■ **Task objective**
Below is a listing; retype exactly the lines between the one containing "The width and" and the one containing "the Data Type", inclusive, minus the pictures.

■ **Extracted material**
"""

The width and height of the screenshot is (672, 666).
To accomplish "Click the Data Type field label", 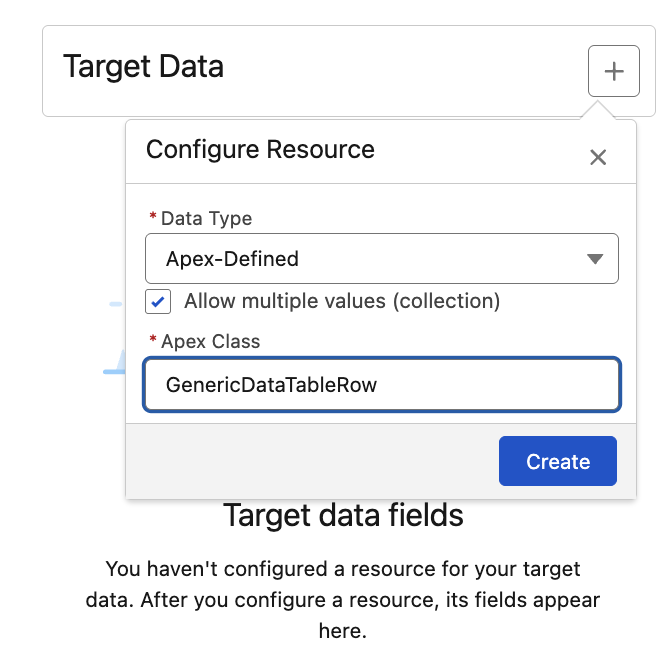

"""
"""

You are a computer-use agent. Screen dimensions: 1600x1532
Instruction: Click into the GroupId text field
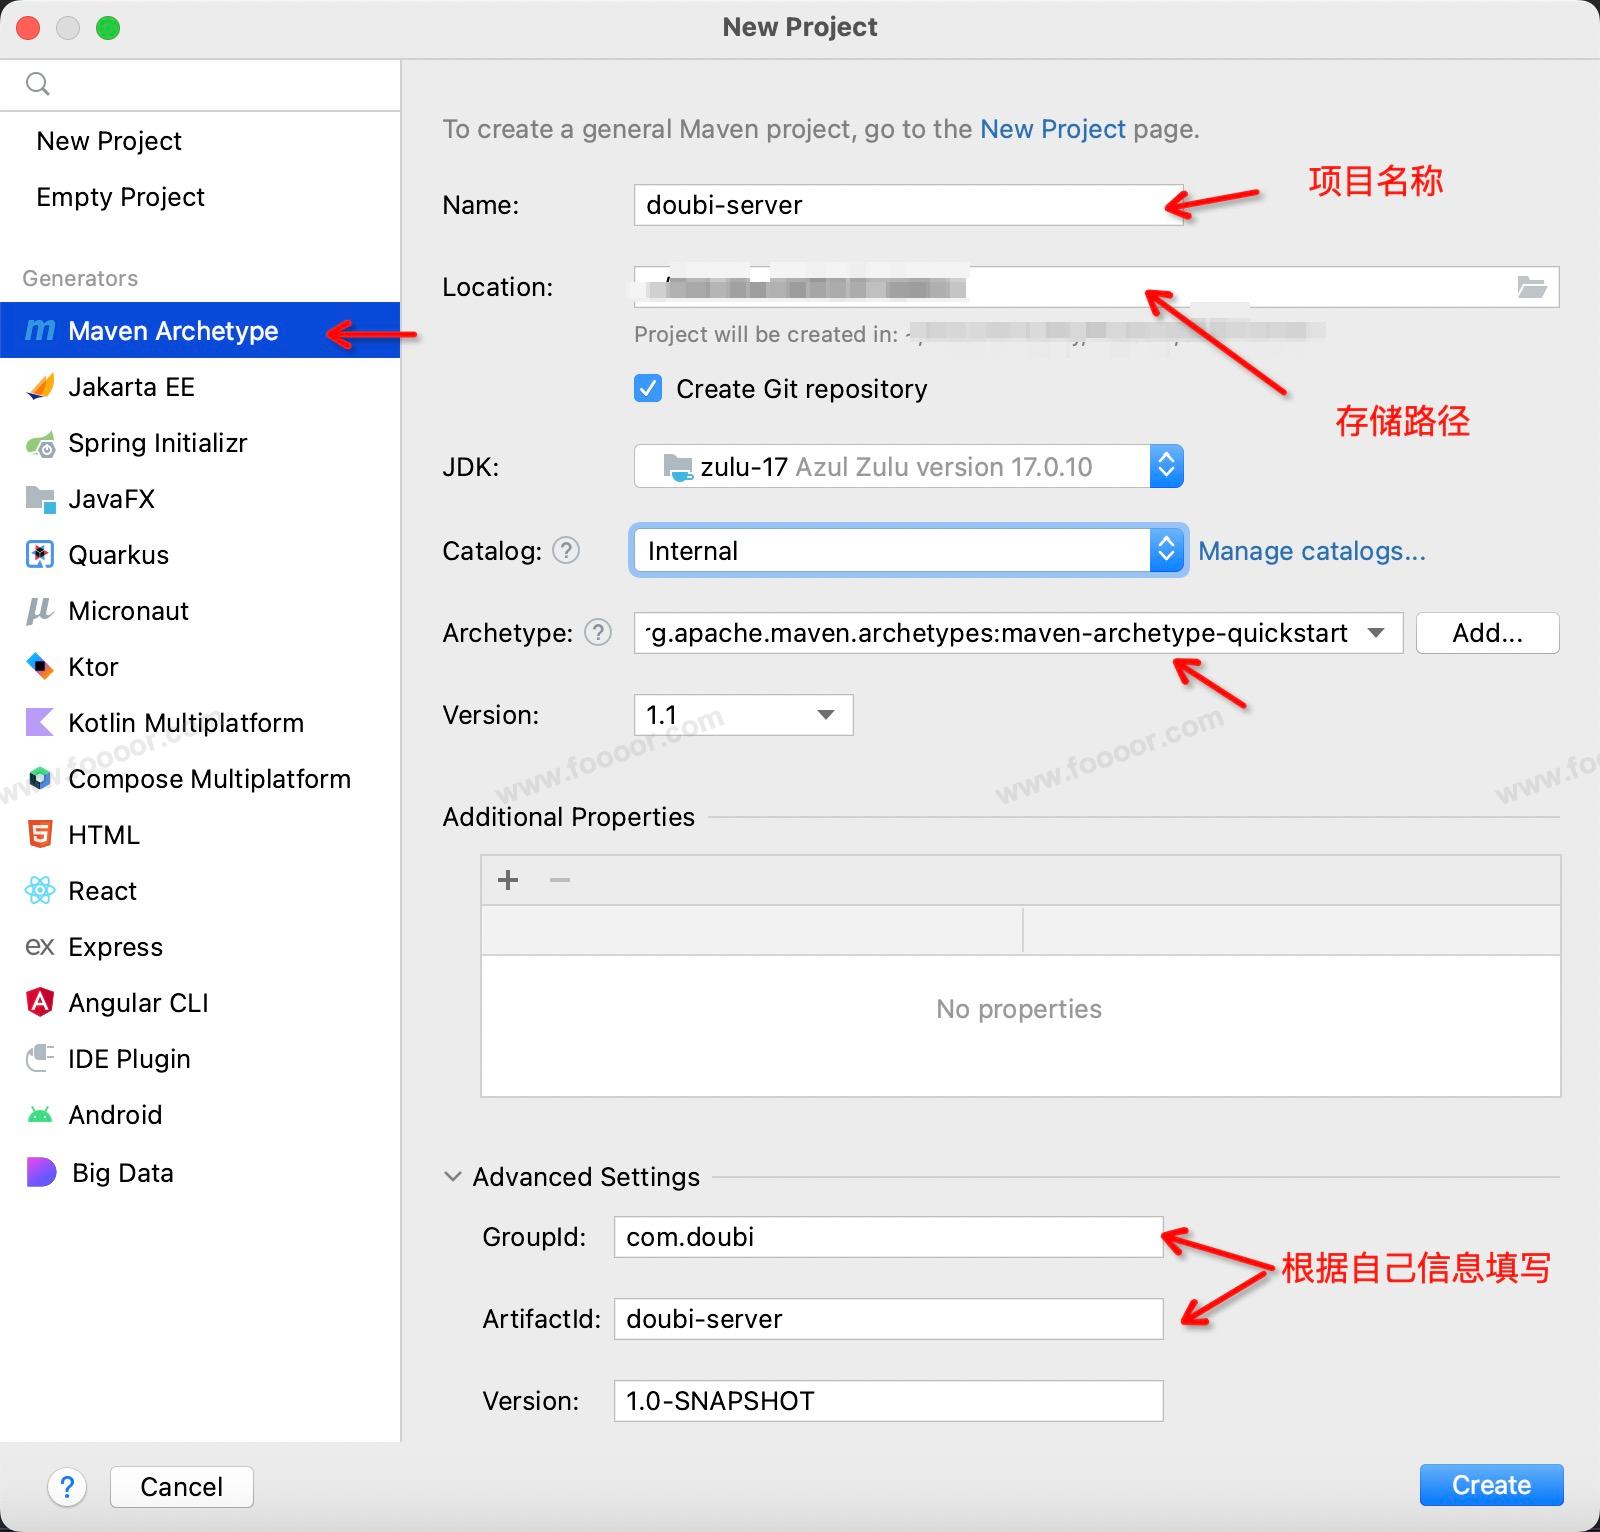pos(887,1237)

"""

■ **Task solution**
The width and height of the screenshot is (672, 666).
To accomplish "Click the Data Type field label", 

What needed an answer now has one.